What you will do: Tally every line of the listing where the string "computer" is found, and state the total alone.

Task data:

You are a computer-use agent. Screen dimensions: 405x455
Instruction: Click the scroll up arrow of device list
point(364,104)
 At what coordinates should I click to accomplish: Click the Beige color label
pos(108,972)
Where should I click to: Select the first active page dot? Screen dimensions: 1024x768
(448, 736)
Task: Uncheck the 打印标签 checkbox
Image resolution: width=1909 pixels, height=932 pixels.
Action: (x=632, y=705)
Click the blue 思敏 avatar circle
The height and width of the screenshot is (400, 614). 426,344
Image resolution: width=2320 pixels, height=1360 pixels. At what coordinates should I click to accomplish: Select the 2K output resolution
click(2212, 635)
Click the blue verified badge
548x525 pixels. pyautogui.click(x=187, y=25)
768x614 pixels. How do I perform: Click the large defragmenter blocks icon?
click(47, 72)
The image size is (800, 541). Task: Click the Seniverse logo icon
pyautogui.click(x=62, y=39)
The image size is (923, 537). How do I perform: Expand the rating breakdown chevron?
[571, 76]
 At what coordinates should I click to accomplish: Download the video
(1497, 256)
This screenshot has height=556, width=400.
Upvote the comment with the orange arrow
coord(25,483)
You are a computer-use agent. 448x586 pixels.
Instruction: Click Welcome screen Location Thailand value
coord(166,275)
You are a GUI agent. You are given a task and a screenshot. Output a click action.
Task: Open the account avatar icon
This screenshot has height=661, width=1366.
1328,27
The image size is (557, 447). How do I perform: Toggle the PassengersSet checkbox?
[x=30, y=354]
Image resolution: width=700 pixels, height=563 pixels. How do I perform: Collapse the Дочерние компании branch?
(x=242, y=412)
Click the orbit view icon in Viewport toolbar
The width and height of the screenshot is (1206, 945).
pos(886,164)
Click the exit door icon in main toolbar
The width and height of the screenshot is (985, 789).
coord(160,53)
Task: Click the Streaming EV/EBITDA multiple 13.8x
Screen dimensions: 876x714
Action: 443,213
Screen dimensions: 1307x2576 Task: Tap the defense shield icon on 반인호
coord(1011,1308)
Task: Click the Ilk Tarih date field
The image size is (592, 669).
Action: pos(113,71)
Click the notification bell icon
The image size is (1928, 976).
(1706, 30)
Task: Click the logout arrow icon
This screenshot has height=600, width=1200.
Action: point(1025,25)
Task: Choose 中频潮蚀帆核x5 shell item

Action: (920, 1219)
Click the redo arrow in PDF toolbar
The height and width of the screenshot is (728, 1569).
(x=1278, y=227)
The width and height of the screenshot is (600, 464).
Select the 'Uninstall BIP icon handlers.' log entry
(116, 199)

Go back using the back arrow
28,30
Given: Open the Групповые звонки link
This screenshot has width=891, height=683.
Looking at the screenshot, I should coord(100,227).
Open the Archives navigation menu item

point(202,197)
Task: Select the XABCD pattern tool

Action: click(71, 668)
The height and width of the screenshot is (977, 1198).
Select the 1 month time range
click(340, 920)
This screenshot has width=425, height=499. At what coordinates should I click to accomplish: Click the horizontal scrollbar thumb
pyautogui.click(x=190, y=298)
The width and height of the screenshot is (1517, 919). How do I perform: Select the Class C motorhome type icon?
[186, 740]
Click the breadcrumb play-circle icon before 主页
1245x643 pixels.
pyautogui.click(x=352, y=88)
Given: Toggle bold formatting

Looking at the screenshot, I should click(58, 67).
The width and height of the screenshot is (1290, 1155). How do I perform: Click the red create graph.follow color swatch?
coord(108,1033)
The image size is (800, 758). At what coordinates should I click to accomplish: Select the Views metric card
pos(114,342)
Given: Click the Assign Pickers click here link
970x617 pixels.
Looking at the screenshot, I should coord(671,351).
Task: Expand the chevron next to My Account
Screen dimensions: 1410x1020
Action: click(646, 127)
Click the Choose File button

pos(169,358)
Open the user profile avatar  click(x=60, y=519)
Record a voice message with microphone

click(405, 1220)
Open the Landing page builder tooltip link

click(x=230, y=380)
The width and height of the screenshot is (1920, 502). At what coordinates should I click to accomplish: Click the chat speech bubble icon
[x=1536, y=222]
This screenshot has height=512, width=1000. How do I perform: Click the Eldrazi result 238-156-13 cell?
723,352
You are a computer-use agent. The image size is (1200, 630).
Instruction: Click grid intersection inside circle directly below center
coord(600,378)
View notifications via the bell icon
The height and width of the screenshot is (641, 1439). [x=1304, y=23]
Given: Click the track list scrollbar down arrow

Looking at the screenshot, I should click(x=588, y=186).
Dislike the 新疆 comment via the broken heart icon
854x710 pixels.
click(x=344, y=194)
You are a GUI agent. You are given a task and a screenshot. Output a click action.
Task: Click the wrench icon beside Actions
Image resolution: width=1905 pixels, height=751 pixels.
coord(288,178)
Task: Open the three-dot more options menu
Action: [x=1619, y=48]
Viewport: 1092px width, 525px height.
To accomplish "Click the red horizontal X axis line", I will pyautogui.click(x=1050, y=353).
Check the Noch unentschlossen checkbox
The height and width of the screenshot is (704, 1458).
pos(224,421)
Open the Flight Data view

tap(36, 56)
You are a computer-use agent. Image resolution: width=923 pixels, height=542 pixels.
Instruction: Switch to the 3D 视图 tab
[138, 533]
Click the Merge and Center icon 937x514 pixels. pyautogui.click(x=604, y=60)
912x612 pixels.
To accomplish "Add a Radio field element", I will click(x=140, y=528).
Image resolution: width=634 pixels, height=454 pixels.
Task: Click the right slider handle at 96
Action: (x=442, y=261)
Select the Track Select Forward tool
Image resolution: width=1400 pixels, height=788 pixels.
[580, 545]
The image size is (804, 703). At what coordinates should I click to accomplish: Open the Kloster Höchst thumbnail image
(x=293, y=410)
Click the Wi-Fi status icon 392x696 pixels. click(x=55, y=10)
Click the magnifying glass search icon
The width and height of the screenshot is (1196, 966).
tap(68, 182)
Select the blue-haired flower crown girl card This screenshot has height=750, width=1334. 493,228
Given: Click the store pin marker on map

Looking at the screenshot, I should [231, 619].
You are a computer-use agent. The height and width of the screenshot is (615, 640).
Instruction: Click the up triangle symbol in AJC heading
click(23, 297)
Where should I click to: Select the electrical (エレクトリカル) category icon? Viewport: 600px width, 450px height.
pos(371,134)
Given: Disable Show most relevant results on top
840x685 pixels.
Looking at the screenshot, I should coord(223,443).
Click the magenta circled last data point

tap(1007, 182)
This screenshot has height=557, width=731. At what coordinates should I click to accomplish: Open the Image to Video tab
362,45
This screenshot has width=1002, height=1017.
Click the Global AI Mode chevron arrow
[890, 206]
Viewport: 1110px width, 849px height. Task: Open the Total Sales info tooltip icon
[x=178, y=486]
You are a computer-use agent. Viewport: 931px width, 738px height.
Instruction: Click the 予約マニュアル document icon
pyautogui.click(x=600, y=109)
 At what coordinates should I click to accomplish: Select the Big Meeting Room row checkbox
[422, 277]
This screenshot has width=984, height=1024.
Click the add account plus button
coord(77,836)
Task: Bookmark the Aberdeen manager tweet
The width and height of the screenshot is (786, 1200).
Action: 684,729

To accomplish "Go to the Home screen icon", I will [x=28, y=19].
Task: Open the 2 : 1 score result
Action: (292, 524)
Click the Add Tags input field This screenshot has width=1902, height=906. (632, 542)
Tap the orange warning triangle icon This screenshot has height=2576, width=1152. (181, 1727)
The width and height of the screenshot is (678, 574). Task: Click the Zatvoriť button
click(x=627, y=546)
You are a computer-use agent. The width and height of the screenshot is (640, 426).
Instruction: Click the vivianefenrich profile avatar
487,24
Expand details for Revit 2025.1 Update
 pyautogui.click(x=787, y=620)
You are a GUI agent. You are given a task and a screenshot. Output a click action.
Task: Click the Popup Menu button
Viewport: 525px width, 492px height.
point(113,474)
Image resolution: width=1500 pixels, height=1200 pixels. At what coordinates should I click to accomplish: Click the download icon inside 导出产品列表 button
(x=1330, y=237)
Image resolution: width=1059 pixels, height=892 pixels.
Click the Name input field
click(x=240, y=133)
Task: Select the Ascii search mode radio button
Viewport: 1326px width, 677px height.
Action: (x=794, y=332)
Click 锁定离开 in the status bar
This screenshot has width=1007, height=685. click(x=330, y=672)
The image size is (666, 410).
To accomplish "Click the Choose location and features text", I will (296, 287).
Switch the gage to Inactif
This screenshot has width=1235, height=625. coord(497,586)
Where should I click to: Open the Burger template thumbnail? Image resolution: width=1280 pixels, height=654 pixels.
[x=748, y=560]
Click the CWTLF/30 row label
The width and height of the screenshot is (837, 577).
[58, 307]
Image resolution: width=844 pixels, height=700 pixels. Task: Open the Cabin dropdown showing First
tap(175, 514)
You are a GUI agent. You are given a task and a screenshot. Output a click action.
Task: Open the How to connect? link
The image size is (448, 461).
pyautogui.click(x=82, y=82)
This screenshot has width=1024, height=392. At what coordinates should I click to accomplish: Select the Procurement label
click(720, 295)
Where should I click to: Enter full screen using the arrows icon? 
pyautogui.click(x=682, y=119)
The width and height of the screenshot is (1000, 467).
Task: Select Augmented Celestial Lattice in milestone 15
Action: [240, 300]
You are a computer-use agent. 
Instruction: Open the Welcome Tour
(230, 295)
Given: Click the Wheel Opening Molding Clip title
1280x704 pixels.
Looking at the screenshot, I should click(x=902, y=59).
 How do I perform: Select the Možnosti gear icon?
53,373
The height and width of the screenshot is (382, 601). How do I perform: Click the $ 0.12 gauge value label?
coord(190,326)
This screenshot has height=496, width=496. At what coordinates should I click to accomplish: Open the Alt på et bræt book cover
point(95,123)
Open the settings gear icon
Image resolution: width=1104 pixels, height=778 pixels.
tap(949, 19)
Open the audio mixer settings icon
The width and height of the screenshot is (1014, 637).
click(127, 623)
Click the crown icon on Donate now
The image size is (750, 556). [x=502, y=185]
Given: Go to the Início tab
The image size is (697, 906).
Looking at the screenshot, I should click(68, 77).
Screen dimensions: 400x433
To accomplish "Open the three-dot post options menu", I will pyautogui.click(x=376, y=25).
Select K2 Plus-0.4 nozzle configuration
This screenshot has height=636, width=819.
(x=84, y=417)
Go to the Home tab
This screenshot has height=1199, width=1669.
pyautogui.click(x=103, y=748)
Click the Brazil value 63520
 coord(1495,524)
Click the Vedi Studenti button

Task result: 8